To use reifyInstances, your type must be an instance of Eq, Ord, Listable and Name.

  • Eq is needed for equations between values of the type;

  • Ord is needed for comparisons between values of the type;

  • Listable is needed for involving variables of the type. This is needed in order for Speculate to be able to generate values of your type to replace any variables. LeanCheck comes with Listable instances for virtually all types in the Haskell 2010 Language Report.

  • Name is needed for cosmetic puposes: if there are any variables of your type, Name allows you to tell Speculate how to call your variables. For example, if you have an User type, you can define your name instance as:

      instance Name (User) where
      	name u  =  "usr"
    

    This way, variables of your User type will be called: usr, usr1, usr2, usr3, etc.
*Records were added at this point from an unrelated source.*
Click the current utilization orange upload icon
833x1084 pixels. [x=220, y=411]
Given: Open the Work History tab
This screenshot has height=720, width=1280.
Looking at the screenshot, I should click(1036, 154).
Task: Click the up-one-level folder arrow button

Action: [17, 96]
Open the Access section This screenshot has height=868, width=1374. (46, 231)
It is also fine to have only one, two or three of the above instances. In that case, instead of reifyInstances you can use reifyEq, reifyOrd, reifyListable and reifyName accordingly. If you do not provide a Name implementation, your variables will default to being x, y and z. This may cause confusion as you involve more and more types, compare the following two identical equations:

[x,y] `areOwnedBy` z  ==  z `owns` x && z `owns` y
[tckt,tckt1] `areOwnedBy` user  ==  usr `owns` tckt && user `owns tckt1`

The second is clearer. So, I recomment you add a Name instance. It is simple enough.
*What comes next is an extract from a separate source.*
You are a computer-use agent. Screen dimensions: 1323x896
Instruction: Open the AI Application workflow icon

You also have to do this for any user defined types you are using or even for newtypes.

Speculate comes with a few examples illustrating the use of reifyInstances: on the eg folder: eg/algebraic-graphs.hs, eg/binarytree0.hs, eg/binarytree.hs, eg/colour.hs, eg/digraphs.hs, eg/fun.hs, eg/monad.hs, eg/pretty-compact.hs, eg/pretty.hs, eg/regexes.hs, eg/sets.hs, eg/speculate-reason.hs, eg/string.hs, eg/tauts.hs, eg/tuples.hs, eg/zip.hs.
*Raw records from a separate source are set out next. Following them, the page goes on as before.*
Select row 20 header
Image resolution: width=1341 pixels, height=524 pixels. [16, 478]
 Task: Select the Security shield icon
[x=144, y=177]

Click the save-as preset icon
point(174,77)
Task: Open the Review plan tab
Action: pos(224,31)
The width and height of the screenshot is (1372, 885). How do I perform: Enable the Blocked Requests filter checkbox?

Not having the reified instances for a given type will cause the following warnings to be printed:

Warning: no Listable instance for <YourTypeHere>, variables of this type will not be considered
Warning: no Listable instance for <YourTypeHere>, variables of this type will not be considered
Warning: no Eq instance for <YourTypeHere>, equations of this type will not be considered
Warning: no Eq instance for <YourTypeHere>, equations of this type will not be considered
Warning: no Ord instance for <YourTypeHere>, inequations of this type will not be considered
Warning: no Ord instance for <YourTypeHere>, inequations of this type will not be considered

You can silence the above warnings by following the instructions above. However, it may be the case that you don't want variables, equations or comparisons for a given type. If that is so, you can ignore these warnings.

Similarities and Differences to QuickSpec

Speculate is inspired by QuickSpec. Like QuickSpec, Speculate uses testing to speculate equational laws about given Haskell functions. There are some differences:

  • Speculate tests enumeratively using LeanCheck, QuickSpec tests randomly using QuickCheck;
  • Speculate is able to report comparisons directly;
  • QuickSpec allows polymorphism, Speculate does not;
  • For most examples, Speculate runs slower than QuickSpec 2 but faster than QuickSpec 1.

More documentation

For more examples, see the eg and bench folders.

Speculate has been subject to a paper, see the Speculate Paper on Haskell Symposium 2017. Speculate is also subject to a chapter in a PhD Thesis (2017).